修鱼稷敢于这么做,要么是被胜利冲昏了头脑;要么就是意在羞辱,以报复她烧伤唐晚荻之恨。
“安平夫人,”修鱼稷淡淡地看着她,“你要是反对,可以带着你的人马离开这里。”
他顿了顿,又说:“走之前,麻烦你把火烧六营的事儿说说清楚,给大家一个交待。”
安平蕙低头想了一下,两手一摊:“我不反对。”
“……”
“火烧六营,是大王的主意。我不过是奉命行事。”她态度坦然,“焚烧病人可以有效地控制瘟疫——这是我一向的观点,从未隐瞒。大王刚才对狼王的一席话,我听了也有所触动。我承认这种做法有违道德,从今往后,不会再伤害这些病人。大王若是信我,我将为大王而战,直到流尽最后一滴血。大王若是不信,我带着人马就此离开,江湖之中再不相见。”
所有的人都怔住了,同时又有点哭笑不得。一直以为安平蕙性情乖戾、桀骜不驯,没想到关键时刻能屈能伸,果然是一方领袖,政治素质半点不差。

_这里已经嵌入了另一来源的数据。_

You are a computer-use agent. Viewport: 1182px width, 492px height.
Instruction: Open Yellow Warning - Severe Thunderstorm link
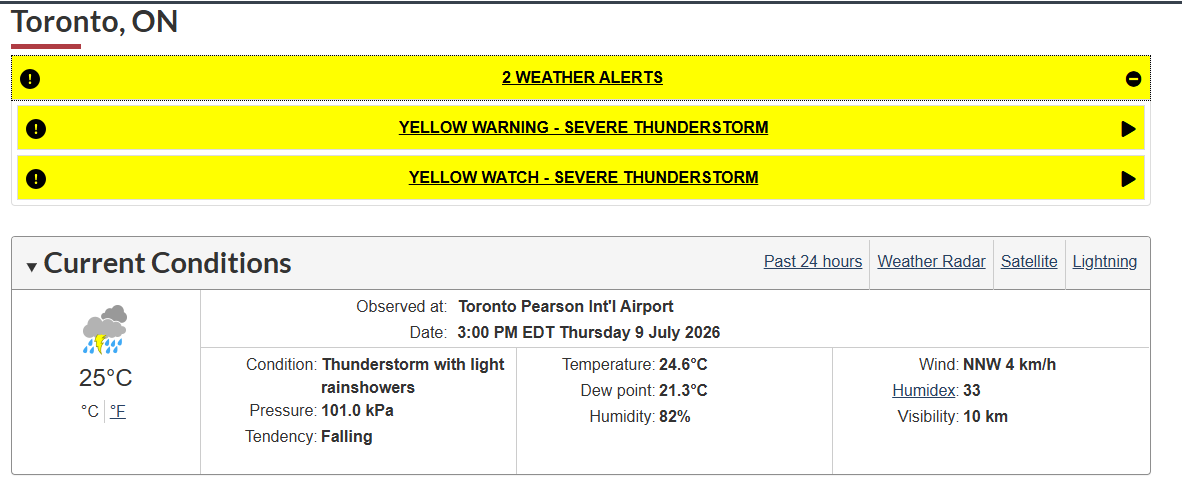click(x=583, y=127)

就连修鱼稷也吃了一惊,他看了唐晚荻一眼,低头思索片刻后说道:“留下吧,我信你。”
“谢大王。”
修鱼稷抬头看着人群,目光搜寻了一会儿,忽然冷笑一声:“来人啊,带巫师大人!”
话音未落,空中忽现一道巨大的黑影,大家还没来得及反应,就听见唐晚荻尖叫了一声,眼前出现了一只巨鸟,一双锐利的爪子抓住她的后背,将她整个人都带着飞了起来。
修鱼稷眼疾手快,一钺飞出,只见寒光一闪,大鸟松开爪子,飞向空中。
唐晚荻从半空中掉了下来,被修鱼稷飞身接住。
天空一阵唧喳作响,一群灵鸦飞过——
所有人顿时乱作一团。射箭的射箭,逃跑的逃跑,拿兵器的拿兵器,有人找到一把狼草扔入火中——
修鱼稷看见远处有两个人影正在奔跑,拾起地上的鸳鸯钺正要追去,无奈怀中的唐晚荻受了惊吓,已昏迷过去,他叹了一声,只得作罢。
眼睁睁地看着那只大鸟带着一群灵鸦掩护着两道黑影消失在了远处的林中。